TEXT SECTION |
___

Let $\mathbb{P}^1$ be the complex projective line and $\mathbb{P}^2$ be the complex projective plane. Let $\mathcal{C} \subset \mathbb{P}^2$ be a compact projective plane curve, i.e. the zero locus of a homogeneous polynomial $F \in \mathbb{C}[X,Y,Z]$ of degree $d$. We consider the holomorphic map between Riemann surfaces $\pi : \mathcal{C} \to \mathbb{P}^1, \, [x:y:z] \mapsto [x:z]$. I want to show that the degree of this map is equal to $d$, as it is stated in "Algebraic Curves and Riemann Surfaces" by R. Miranda (Plücker's formula, page 144) and in this post (without further details) : Genus of a smooth projective curve.
My attempt is the following. We take $p = [x_0,z_0] \in \mathbb{P}^1$ such that it is not the image by $\pi$ of a ramification point (it is possible as ramifications points are a finite subset of $\mathcal{C}$, the latter being compact). Then the degree of $\pi$ is just the number of preimages of $p$. Without loss of generalities we suppose $x_0 \neq 0$ so we can rewrite $p = [1:w_0]$. Now a preimage of $p$ is of the form $[1:y:w_0]$ and such that $F(1,y,w_0) = 0$. If $f(Y) = F(1,Y,w_0) \in \mathbb{C}[Y]$ we see that preimages of $p$ are in bijection with roots of $f$.
So I'd like to show that $f$ has $d$ distinct roots, but I don't see how to prove this (and I'm not 100% sure it is the right statement). Any help is welcome !

___

RECORDS SUPPLIED |

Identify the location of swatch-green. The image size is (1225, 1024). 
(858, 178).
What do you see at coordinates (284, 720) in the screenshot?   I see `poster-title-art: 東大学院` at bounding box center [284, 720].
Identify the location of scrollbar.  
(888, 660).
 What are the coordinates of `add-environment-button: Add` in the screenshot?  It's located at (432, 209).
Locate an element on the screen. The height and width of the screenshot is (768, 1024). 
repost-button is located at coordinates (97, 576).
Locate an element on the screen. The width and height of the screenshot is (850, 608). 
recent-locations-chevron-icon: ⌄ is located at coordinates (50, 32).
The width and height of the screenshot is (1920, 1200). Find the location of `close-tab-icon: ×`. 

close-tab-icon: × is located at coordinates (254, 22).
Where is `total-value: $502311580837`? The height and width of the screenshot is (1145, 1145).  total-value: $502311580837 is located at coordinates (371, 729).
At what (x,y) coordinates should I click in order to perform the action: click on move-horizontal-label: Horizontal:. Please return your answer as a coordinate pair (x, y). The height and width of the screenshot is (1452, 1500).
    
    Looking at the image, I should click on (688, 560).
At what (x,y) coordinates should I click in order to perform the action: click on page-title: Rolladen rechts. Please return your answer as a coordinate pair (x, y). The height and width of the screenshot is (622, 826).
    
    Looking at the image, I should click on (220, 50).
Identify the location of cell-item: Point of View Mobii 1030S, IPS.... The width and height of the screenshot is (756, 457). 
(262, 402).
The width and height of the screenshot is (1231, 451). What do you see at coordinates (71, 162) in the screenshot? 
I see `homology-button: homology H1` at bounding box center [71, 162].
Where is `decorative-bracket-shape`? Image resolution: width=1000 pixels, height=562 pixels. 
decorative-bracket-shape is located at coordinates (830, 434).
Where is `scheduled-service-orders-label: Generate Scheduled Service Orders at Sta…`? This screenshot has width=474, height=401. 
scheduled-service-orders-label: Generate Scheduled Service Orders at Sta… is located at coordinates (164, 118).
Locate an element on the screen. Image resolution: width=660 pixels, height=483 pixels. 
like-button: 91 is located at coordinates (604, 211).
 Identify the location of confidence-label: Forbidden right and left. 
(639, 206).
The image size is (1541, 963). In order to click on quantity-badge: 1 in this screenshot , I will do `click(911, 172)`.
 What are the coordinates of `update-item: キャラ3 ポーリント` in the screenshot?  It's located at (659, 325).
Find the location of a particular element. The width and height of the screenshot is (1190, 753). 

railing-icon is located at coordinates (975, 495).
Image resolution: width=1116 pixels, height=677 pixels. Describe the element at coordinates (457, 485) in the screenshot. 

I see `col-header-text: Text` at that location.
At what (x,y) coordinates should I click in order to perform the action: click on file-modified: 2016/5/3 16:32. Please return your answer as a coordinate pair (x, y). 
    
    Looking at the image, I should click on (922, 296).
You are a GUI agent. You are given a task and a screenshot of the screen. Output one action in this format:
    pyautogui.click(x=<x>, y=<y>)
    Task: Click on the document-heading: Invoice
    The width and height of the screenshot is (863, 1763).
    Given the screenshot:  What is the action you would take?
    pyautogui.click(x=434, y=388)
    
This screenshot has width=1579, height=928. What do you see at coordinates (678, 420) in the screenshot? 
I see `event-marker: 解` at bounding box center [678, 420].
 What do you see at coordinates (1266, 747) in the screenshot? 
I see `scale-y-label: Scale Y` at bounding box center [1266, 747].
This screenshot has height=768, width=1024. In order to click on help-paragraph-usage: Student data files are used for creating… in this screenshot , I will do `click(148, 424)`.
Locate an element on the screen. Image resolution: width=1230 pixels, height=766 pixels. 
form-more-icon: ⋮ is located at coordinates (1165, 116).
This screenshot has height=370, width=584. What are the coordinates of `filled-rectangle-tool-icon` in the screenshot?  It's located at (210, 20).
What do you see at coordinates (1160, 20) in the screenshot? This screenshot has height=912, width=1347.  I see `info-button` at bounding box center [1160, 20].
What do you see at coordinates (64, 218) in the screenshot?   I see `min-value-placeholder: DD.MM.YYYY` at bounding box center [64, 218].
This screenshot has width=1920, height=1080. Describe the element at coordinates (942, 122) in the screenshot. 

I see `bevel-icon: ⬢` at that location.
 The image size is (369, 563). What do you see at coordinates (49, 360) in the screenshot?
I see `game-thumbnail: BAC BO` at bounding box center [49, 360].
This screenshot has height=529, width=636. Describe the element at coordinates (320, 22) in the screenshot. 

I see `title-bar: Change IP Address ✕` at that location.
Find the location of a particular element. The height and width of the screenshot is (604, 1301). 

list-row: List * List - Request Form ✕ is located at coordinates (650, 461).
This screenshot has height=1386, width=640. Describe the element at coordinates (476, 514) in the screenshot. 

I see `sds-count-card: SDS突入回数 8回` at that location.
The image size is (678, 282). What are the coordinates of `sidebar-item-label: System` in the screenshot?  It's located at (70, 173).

___

ABOUT THIS EXERCISE |
Copy word for word the passage of the plane curve post above that lies between "So I'd like" and "is welcome !", inclusive.

EXERCISE SOLUTION |
So I'd like to show that $f$ has $d$ distinct roots, but I don't see how to prove this (and I'm not 100% sure it is the right statement). Any help is welcome !